An original and eclectic view of cookbooks as political actsCookbooks are not political in conventional ways.
They neither proclaim, as do manifestos, nor do they forbid, as do laws.
They do not command agreement, as do arguments, and their stipulations often lack specificity - cook "until browned." Yet, as repositories of human taste, cookbooks transmit specific blends of flavor, texture, and nutrition across space and time.
Cookbooks both form and reflect who we are. In Cookbook Politics, Kennan Ferguson explores the sensual and political implications of these repositories, demonstrating how they create nations, establish ideologies, shape international relations, and structure communities. Cookbook Politics argues that cookbooks highlight aspects of our lives we rarely recognize as political-taste, production, domesticity, collectivity, and imagination-and considers the ways in which cookbooks have or do politics, from the most overt to the most subtle.
Cookbooks turn regional diversity into national unity, as Pellegrino Artusi's Science in the Kitchen and the Art of Eating Well did for Italy in 1891.
Politically affiliated organizations compile and sell cookbooks-for example, the early United Nations published The World's Favorite Recipes.

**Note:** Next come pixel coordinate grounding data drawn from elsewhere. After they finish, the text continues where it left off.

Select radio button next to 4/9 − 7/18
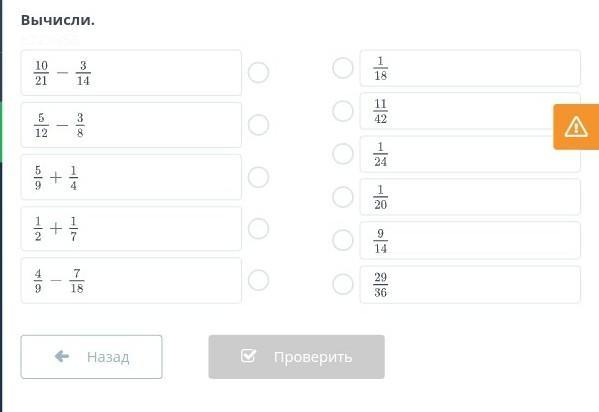The image size is (599, 412). coord(259,280)
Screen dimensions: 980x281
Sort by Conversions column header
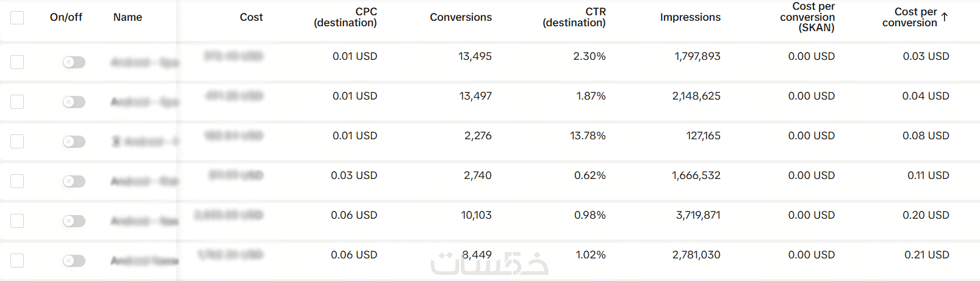461,17
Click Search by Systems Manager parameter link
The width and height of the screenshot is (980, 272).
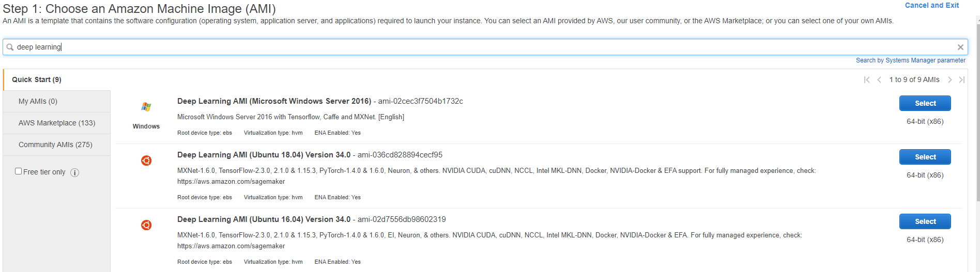point(910,60)
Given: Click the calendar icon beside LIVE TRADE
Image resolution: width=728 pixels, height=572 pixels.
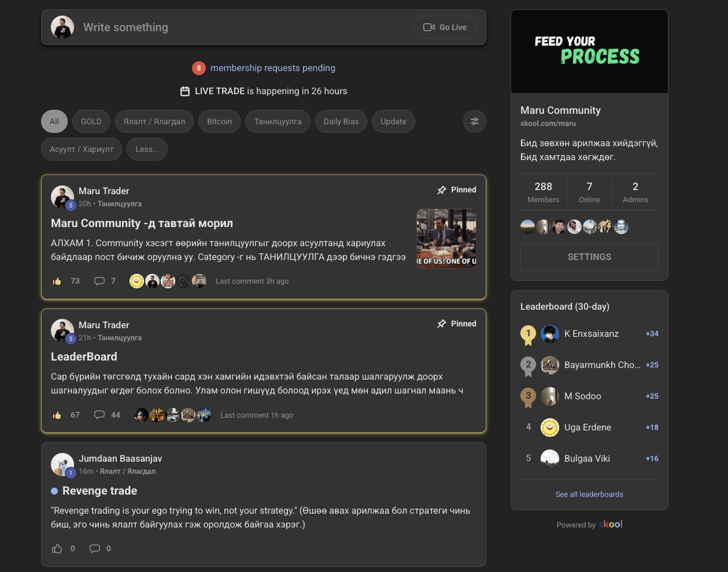Looking at the screenshot, I should pos(185,91).
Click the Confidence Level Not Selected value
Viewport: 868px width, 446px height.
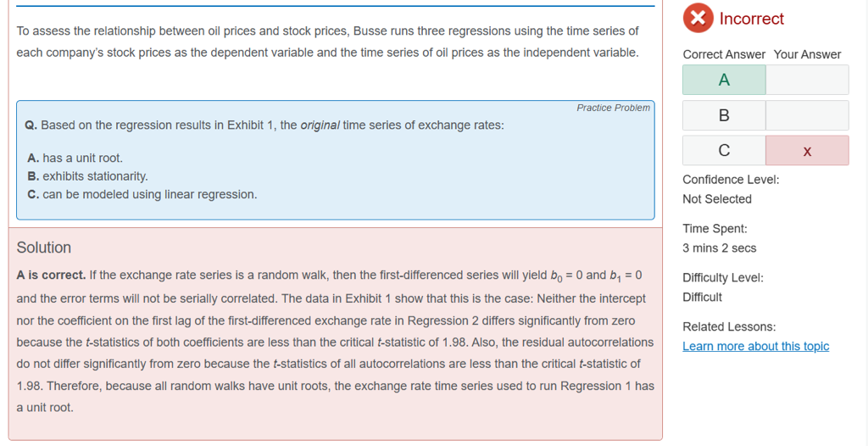tap(716, 199)
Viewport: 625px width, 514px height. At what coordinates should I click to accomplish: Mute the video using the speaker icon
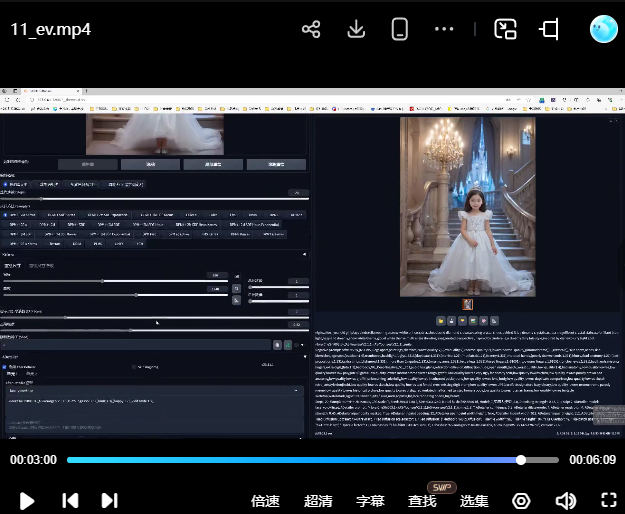[565, 500]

From the First Baptist Church of Midland, Tennessee's community cookbook, to Julia Child's Mastering the Art of French Cooking, to the Italian Futurists' proto-fascist guide to food preparation, Ferguson demonstrates how cookbooks mark desires and reveal social commitments: your table becomes a representation of who you are. Authoritative, yet flexible; collective, yet individualized; cooperative, yet personal-cookbooks invite participation, editing, and transformation.
Created to convey flavor and taste across generations, communities, and nations, they enact the continuities and changes of social lives.
Their functioning in the name of creativity and preparation-with readers happily consuming them in similar ways-makes cookbooks an exemplary model for democratic politics.